YOUR ASSIGNMENT: Copy out nothing but the line containing "Click the Like label text" and the lines that follow it to the end of the entries, exactly as they stand.

[Recorded data]
━━━━━━━━━━
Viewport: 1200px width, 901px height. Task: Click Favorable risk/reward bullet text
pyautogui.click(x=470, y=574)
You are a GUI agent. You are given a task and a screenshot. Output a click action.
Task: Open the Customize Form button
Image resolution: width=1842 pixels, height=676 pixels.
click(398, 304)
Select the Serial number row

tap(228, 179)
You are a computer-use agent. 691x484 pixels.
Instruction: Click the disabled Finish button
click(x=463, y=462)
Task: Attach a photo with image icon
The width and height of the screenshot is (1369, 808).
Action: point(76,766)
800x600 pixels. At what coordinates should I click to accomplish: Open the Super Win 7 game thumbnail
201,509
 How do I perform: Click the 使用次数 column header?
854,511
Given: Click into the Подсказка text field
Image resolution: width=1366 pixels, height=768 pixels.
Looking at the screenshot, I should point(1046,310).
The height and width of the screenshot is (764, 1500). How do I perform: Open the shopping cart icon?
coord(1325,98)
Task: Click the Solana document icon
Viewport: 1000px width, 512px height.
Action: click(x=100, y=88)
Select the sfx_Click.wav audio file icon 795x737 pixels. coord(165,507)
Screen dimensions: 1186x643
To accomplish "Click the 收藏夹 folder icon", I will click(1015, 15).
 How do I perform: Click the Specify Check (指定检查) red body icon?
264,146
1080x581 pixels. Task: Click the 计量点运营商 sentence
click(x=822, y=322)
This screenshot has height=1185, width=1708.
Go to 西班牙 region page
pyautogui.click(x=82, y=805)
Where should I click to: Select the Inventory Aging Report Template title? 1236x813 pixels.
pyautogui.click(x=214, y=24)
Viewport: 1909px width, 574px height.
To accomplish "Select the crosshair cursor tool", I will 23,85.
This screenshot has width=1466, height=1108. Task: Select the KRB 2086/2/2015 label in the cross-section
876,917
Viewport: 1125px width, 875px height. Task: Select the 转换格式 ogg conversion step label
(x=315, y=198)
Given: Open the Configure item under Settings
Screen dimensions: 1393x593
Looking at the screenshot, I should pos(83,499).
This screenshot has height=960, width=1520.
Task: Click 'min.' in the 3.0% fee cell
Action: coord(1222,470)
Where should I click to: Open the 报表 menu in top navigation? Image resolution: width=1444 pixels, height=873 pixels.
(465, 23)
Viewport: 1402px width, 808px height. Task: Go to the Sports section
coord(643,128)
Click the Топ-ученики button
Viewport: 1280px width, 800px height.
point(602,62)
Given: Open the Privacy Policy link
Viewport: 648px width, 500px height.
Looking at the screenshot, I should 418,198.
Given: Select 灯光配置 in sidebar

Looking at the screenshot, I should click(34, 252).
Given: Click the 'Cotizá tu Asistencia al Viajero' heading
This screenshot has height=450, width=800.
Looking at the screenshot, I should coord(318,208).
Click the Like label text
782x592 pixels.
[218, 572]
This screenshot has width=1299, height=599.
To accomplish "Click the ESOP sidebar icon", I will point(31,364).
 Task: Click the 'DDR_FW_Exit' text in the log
━━━━━━━━━━
YOUR RESPONSE:
Click the Like label text
782x592 pixels.
[218, 572]
This screenshot has width=1299, height=599.
To accomplish "Click the ESOP sidebar icon", I will point(31,364).
 Task: Click the 'DDR_FW_Exit' text in the log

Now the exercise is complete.